Trecho de origem:
* * *

Crime organizado, corrupção e a inefetividade da lei no Brasil

 

Crime organizado, corrupção e a inefetividade da lei no Brasil



 José Maria Nóbrega - doutor em ciência política UFPE

Entendemos crime organizado como um conceito que pode ser definido minimamente com os seguintes critérios: 1. grupo composto por pessoas conduzido hierarquicamente; 2. uso frequente de violência física e/ou psicológica; 3. planejamento estratégico com base em tomadas de decisão racionalizadas e otimizadas; 4. com o fim de lucrar em atividades ilícitas; 5. com a presença constante de atores estatais sejam eles funcionários públicos ou políticos.

A corrupção é o desvio do funcionário público em relação a sua função, é a venda de seu serviço de forma ilegal, e em alguns casos até criminosa, para um terceiro com o fito de lucrar financeiramente com essa atividade. A corrupção é uma força motriz do crime organizado.

* * *

Tarefa solicitada 1:
Atualize o trecho sobre crime organizado de "José Maria Nóbrega" até "públicos ou políticos.", trocando "atividades ilícitas" por "atividades clandestinas".
Tarefa solicitada 2:
De acordo com o trecho sobre crime organizado, o que é uma força motriz do crime organizado?
Tarefa solicitada 3:
Indique se cada afirmação abaixo está de acordo com o trecho sobre crime organizado, respondendo sim ou não e citando as palavras do trecho que decidem a questão. (a) O crime organizado visa lucrar em atividades ilícitas. (b) A definição de crime organizado dispensa a presença de atores estatais. (c) A venda ilegal do serviço do funcionário público é sempre criminosa.

* * *

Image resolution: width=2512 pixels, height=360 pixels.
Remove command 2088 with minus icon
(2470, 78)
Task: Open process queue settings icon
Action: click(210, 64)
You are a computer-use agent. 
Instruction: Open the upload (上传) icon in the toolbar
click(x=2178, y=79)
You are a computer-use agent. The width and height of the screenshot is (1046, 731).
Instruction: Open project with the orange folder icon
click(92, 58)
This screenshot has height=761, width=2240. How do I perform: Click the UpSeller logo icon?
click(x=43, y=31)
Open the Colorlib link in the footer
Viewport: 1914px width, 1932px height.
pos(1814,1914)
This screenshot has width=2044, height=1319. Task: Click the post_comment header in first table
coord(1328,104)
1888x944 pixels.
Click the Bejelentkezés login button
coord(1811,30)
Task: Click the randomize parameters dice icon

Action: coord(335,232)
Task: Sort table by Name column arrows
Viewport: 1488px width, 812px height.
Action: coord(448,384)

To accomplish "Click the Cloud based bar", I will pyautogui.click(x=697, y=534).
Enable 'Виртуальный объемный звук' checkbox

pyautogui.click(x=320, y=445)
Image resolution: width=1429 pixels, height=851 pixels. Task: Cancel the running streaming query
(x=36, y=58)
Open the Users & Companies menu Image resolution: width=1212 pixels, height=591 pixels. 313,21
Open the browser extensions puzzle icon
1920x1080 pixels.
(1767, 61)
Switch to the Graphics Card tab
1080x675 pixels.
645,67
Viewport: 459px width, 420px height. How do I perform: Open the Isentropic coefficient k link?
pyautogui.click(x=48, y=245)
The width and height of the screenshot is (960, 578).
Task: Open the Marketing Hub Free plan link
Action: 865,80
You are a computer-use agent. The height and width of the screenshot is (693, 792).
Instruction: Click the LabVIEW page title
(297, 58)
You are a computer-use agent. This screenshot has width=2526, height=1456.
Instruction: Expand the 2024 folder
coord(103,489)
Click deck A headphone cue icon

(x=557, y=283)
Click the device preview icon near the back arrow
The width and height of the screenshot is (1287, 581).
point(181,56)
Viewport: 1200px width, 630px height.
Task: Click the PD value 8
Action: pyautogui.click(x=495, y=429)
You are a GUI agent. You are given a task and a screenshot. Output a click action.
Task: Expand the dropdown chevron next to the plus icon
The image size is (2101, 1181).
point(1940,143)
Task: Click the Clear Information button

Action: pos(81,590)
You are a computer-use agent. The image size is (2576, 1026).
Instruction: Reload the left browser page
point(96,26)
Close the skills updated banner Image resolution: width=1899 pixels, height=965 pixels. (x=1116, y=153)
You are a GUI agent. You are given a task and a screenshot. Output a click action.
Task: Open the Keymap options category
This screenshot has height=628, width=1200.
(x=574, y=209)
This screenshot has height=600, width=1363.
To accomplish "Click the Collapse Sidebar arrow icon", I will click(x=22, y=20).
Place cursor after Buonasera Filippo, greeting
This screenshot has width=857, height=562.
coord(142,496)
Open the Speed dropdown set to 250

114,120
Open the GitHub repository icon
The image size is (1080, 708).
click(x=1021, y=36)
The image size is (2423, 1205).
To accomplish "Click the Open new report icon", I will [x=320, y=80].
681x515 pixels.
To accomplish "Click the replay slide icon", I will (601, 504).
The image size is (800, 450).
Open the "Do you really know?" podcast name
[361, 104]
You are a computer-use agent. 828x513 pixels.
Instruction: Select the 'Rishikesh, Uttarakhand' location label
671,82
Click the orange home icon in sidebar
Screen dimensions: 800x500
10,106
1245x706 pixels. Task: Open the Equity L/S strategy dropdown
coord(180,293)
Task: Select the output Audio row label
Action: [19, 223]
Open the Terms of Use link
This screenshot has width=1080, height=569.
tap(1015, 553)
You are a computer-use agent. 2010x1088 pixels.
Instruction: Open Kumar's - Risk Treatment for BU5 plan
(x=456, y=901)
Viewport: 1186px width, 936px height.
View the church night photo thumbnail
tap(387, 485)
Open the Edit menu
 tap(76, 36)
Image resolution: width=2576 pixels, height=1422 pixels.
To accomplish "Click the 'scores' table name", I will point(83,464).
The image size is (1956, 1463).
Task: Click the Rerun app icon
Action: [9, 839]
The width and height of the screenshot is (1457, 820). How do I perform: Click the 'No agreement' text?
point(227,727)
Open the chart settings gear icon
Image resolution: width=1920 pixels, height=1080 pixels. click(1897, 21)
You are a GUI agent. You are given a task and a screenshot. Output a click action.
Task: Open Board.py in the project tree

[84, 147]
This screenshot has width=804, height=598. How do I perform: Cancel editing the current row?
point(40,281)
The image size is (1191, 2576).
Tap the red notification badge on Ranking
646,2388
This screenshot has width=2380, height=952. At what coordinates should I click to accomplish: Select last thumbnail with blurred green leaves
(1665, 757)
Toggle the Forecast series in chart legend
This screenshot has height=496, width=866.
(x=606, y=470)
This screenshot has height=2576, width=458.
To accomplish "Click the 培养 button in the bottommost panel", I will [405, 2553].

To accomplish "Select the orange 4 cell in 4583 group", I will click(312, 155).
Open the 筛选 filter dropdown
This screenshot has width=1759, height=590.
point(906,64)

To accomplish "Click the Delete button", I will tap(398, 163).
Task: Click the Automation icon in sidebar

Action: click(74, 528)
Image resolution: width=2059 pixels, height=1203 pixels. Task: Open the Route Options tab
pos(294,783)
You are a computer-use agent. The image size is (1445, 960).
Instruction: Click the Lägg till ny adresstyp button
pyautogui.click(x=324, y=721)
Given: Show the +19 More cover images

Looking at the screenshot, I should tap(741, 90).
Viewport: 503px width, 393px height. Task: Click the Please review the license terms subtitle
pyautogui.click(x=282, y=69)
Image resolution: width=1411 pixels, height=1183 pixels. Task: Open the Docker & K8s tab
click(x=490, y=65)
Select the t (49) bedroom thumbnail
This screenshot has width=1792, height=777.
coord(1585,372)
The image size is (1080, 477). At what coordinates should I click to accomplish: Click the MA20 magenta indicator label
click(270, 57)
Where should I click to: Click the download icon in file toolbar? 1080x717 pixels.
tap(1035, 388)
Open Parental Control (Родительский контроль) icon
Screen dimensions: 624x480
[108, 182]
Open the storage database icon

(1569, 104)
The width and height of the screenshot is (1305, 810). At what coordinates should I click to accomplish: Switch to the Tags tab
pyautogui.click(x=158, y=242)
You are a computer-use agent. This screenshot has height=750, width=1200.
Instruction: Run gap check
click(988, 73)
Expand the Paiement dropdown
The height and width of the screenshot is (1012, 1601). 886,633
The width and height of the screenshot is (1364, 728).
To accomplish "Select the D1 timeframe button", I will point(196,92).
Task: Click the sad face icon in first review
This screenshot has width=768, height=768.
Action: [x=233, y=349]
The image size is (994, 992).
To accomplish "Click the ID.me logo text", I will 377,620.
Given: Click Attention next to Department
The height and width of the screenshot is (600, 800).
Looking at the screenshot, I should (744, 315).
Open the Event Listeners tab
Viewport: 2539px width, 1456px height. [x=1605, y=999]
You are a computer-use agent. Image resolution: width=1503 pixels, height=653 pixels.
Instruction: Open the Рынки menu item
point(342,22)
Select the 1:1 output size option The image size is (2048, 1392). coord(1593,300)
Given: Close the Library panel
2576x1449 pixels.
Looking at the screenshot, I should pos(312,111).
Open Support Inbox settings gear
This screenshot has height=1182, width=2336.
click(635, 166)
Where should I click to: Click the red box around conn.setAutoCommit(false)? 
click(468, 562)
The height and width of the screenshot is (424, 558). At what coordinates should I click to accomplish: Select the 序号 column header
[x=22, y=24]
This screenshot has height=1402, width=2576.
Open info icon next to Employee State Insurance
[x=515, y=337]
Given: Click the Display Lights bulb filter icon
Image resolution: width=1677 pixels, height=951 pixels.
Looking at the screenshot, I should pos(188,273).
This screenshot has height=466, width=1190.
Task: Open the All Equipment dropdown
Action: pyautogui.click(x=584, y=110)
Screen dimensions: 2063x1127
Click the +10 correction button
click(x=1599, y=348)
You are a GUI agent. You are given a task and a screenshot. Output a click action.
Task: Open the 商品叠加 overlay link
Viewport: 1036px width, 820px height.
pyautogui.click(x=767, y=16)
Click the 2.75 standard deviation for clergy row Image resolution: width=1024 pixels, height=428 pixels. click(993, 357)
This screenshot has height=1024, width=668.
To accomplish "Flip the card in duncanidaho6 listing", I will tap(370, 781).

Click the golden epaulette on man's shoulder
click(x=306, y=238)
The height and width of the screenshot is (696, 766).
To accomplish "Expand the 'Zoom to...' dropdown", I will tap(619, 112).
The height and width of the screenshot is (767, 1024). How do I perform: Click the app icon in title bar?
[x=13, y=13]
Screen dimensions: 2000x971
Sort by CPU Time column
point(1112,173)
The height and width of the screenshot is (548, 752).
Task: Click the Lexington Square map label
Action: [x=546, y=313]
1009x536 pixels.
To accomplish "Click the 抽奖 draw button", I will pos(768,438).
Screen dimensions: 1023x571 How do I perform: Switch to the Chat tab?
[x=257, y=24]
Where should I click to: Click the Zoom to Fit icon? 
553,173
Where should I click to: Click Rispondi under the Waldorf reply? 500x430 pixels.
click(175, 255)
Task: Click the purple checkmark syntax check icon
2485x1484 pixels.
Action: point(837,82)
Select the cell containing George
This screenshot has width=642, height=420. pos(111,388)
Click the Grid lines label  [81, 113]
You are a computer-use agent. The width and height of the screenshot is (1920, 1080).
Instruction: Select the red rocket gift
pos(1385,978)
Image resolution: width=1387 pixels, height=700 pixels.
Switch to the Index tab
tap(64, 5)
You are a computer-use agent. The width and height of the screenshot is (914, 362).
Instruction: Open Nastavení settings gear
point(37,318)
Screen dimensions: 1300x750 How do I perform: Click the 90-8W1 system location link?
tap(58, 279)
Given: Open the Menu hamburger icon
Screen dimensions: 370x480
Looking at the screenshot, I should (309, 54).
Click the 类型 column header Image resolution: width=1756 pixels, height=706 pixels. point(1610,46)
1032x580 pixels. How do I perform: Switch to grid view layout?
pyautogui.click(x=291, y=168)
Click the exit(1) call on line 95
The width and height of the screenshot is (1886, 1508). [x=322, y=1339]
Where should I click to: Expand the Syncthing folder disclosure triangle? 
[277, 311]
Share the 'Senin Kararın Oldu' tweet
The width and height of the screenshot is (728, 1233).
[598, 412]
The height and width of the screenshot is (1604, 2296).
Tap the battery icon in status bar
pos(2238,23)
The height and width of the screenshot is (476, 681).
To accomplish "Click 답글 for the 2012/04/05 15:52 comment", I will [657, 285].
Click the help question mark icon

* * *

Resposta final 1:
José Maria Nóbrega - doutor em ciência política UFPE

Entendemos crime organizado como um conceito que pode ser definido minimamente com os seguintes critérios: 1. grupo composto por pessoas conduzido hierarquicamente; 2. uso frequente de violência física e/ou psicológica; 3. planejamento estratégico com base em tomadas de decisão racionalizadas e otimizadas; 4. com o fim de lucrar em atividades clandestinas; 5. com a presença constante de atores estatais sejam eles funcionários públicos ou políticos.

Resposta final 2:
A corrupção.

Resposta final 3:
(a) Sim: "com o fim de lucrar em atividades ilícitas".
(b) Não: "com a presença constante de atores estatais sejam eles funcionários públicos ou políticos".
(c) Não: "de forma ilegal, e em alguns casos até criminosa".